WHAT THE TASK REQUIRES> Write out the records that appear below, verbatim and complete, but without pictures.

Collected data:
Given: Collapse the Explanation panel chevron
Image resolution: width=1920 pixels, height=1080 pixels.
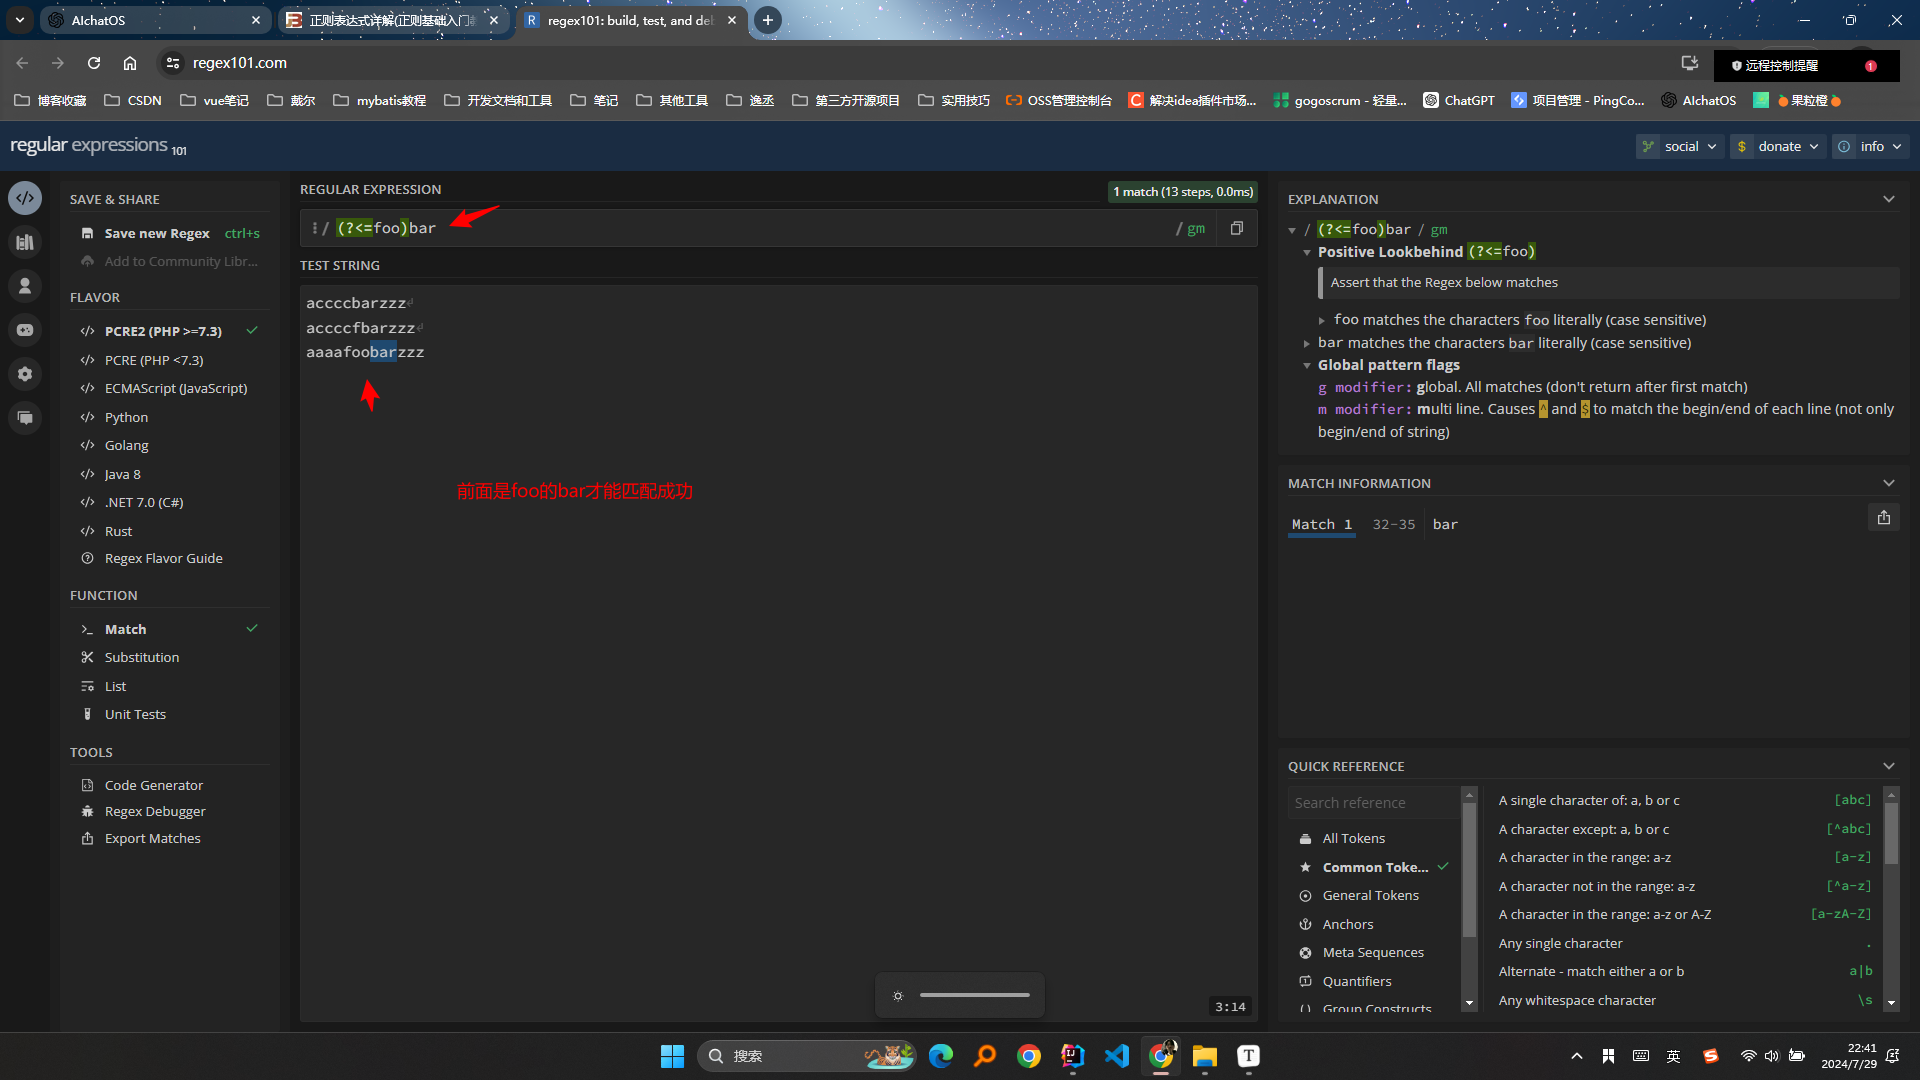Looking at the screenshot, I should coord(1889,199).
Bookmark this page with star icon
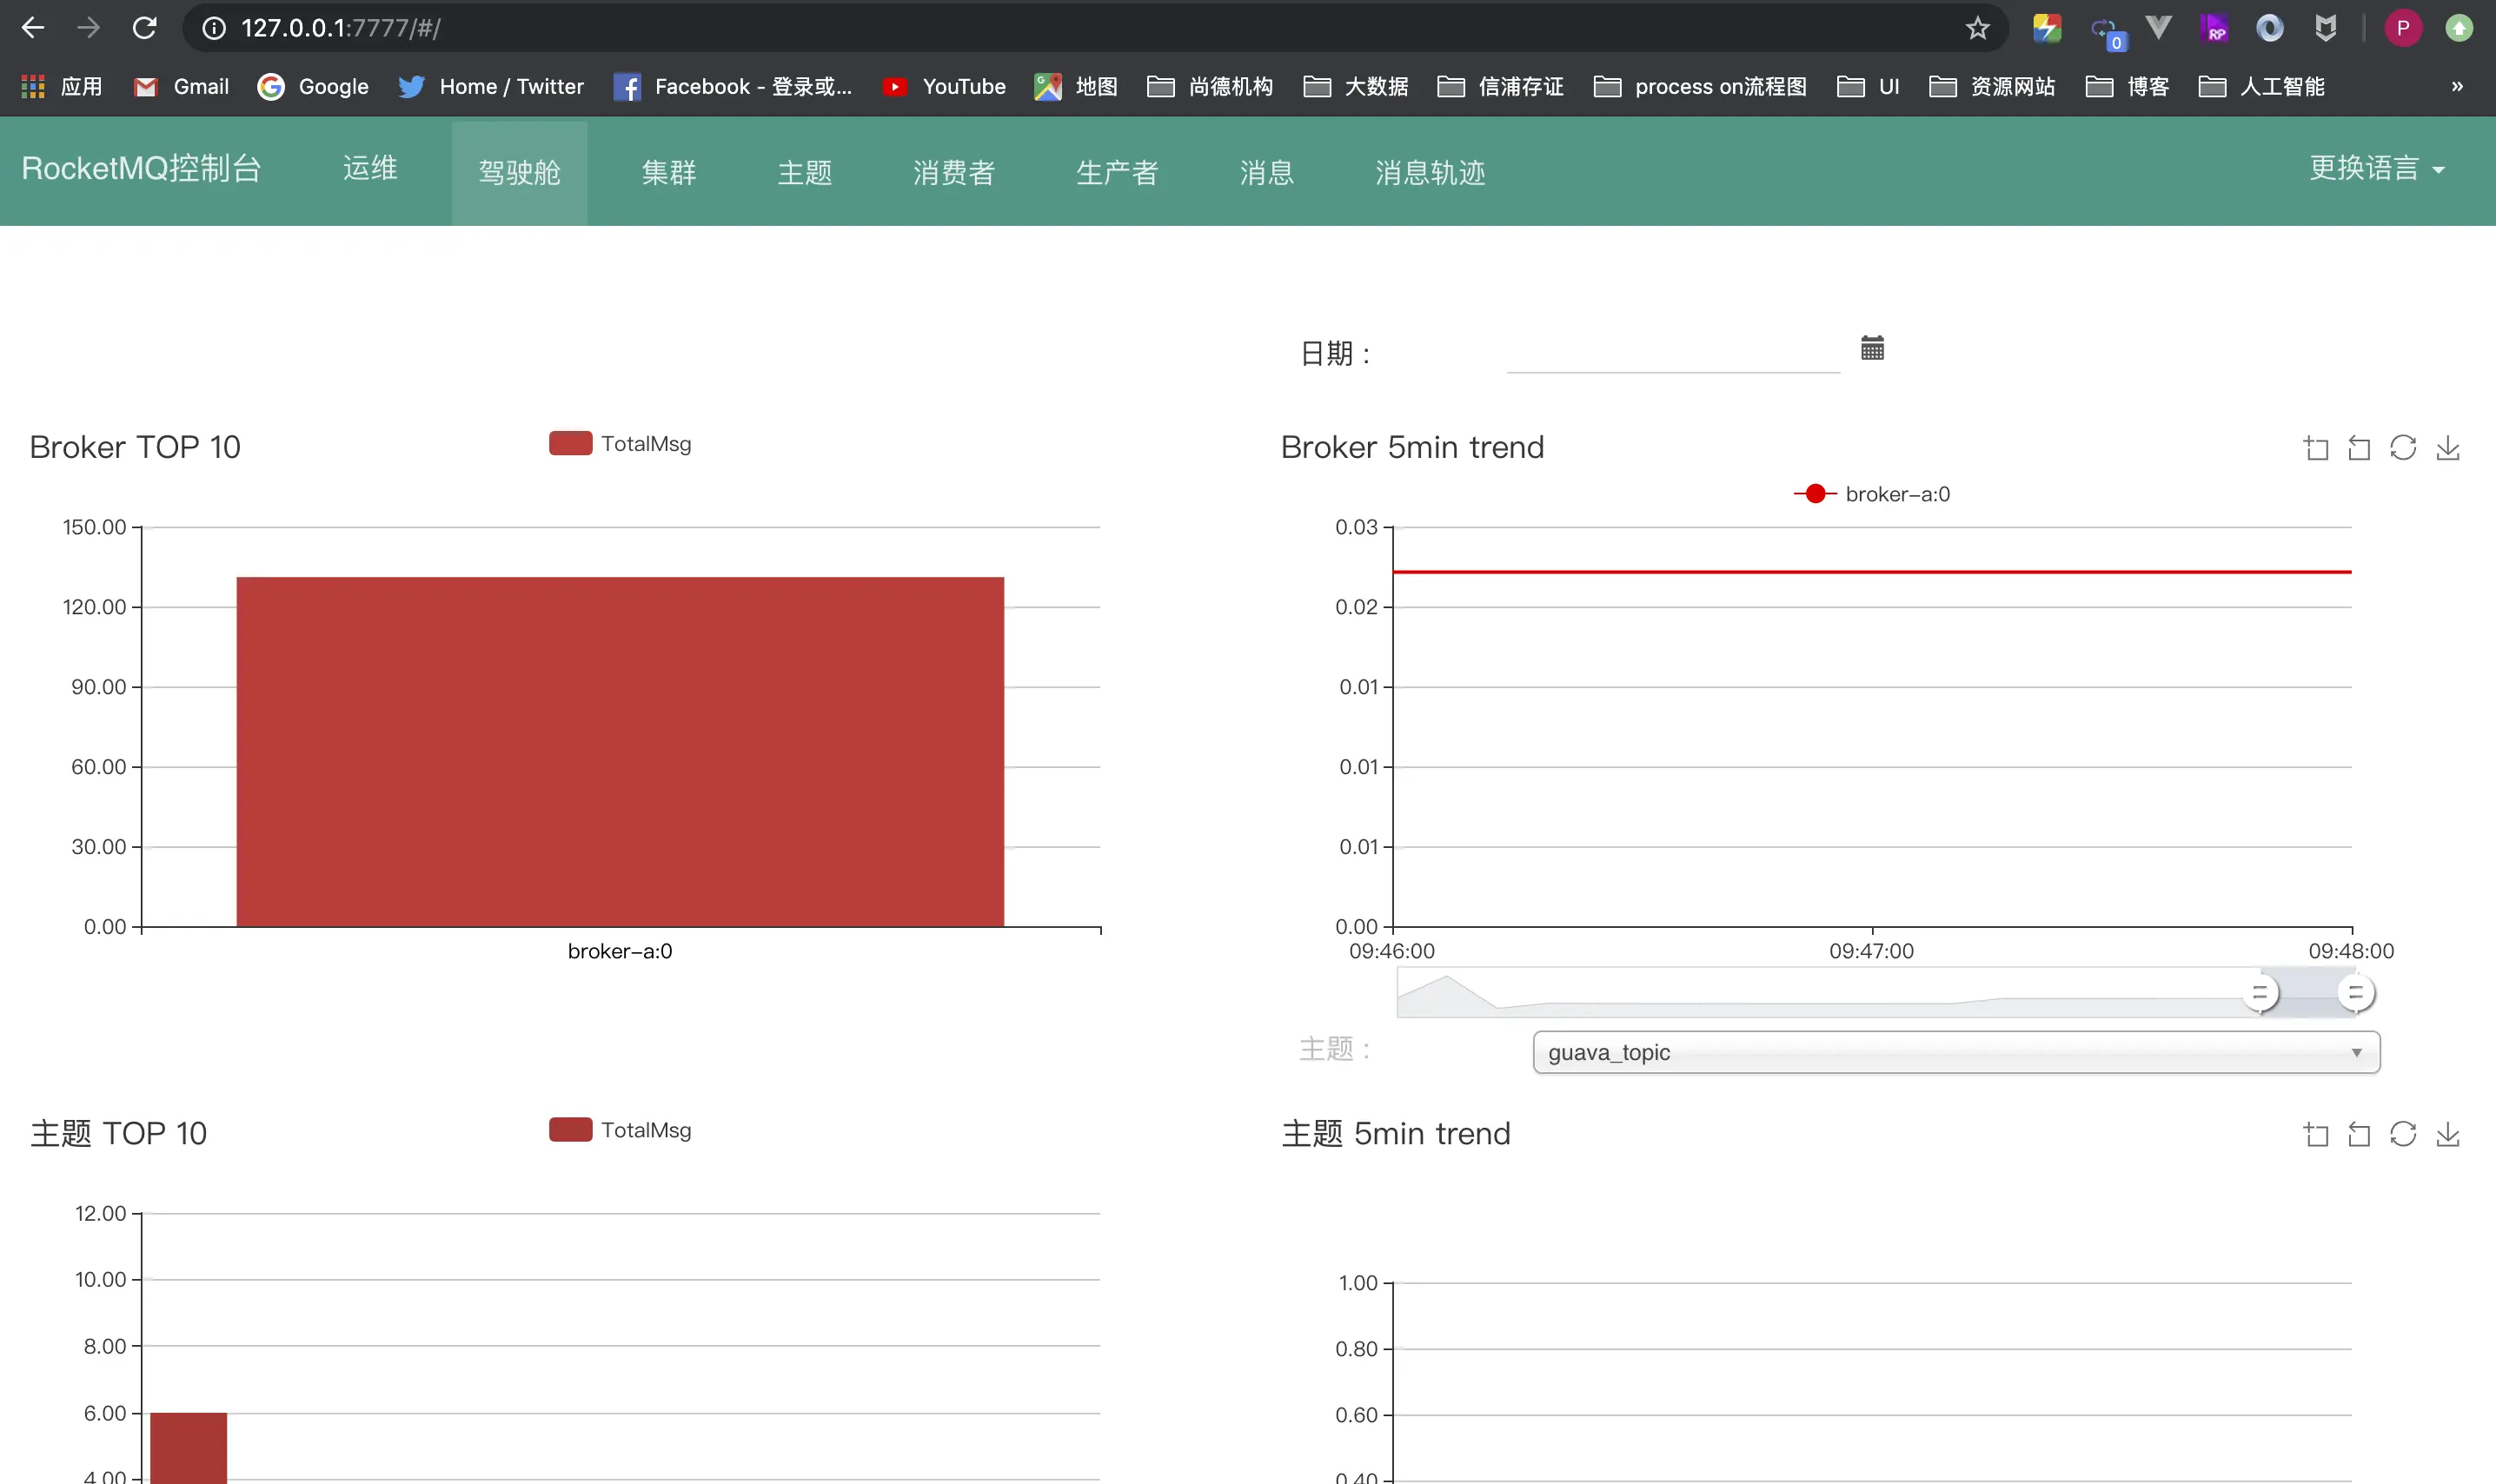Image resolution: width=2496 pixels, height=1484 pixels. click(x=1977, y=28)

RESPONSE>
Given: Collapse the Explanation panel chevron
Image resolution: width=1920 pixels, height=1080 pixels.
Looking at the screenshot, I should coord(1889,199).
Bookmark this page with star icon
Image resolution: width=2496 pixels, height=1484 pixels. click(x=1977, y=28)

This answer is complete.